> _ФРАГМЕНТ ТЕКСТА_:
———
Моя внучка Маша Лобанова. Берлин, 2001 г.
Чемпионат мира по тому, кто лучше скорчит рожу. Коля — явный чемпион. Берлин, 2002 г.
Коля. Ему 15, и девушки уже на него засматриваются. Берлин. 2009 г.
А Россия? Россия, которая в советском обличье уничтожила несчетное количество своих лучших сыновей и дочерей? И которая никак не может раз и навсегда, во всеуслышание, не юля и не крутя, сказать: да, виноваты. Не только Ленин, не только Сталин, не только большевики, но все, весь народ, поддерживавший их, совершал эти страшные преступления. Мы все виноваты! И мы никому не дадим забыть об этом — прежде всего самим себе.
———
> _ИСХОДНЫЕ МАТЕРИАЛЫ_:

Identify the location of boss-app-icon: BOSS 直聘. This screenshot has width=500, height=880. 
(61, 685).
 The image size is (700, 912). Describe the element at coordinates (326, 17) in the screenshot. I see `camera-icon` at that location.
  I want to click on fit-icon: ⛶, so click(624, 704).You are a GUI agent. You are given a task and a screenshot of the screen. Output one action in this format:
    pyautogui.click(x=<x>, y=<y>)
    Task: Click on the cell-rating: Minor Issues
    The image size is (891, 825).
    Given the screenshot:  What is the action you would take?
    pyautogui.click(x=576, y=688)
———
> _ОПИСАНИЕ ЗАДАНИЯ_: Продолжите, пожалуйста, фрагмент текста, начав сразу после его последнего предложения.

> _ОТВЕТ НА ЗАДАНИЕ_:
Совсем недавно я узнал, что с мая 1945 года на советской территории оккупации Германии было создано около сорока концлагерей. Приказом от 18 апреля 1945 года за № 135, подписанным генерал-полковником Серовым, создано десять спецлагерей НКВД на базе бывших лагерей смерти нацистов. В этих лагерях содержались попавшие в плен советские солдаты и офицеры, угнанные в Германию рядовые советские люди. В частности, на базе одного из самых страшных концлагерей, Заксенхаузен, был создан спецлагерь НКВД № 1/№ 7. В нем содержались шестьдесят тысяч человек; за пять лет от голода, болезней и жесточайшего обращения погибли двенадцать тысяч. Советских военнопленных сначала уничтожали нацисты в их лагерях смерти, а потом — свои все в тех же лагерях.
Нет-нет, я, конечно, изменил свое отношение к немцам, к Германии, но иногда вдруг ловлю себя на темных, страшных мыслях.
Пусть меня простят. Ведь никому от них не плохо так, как мне самому.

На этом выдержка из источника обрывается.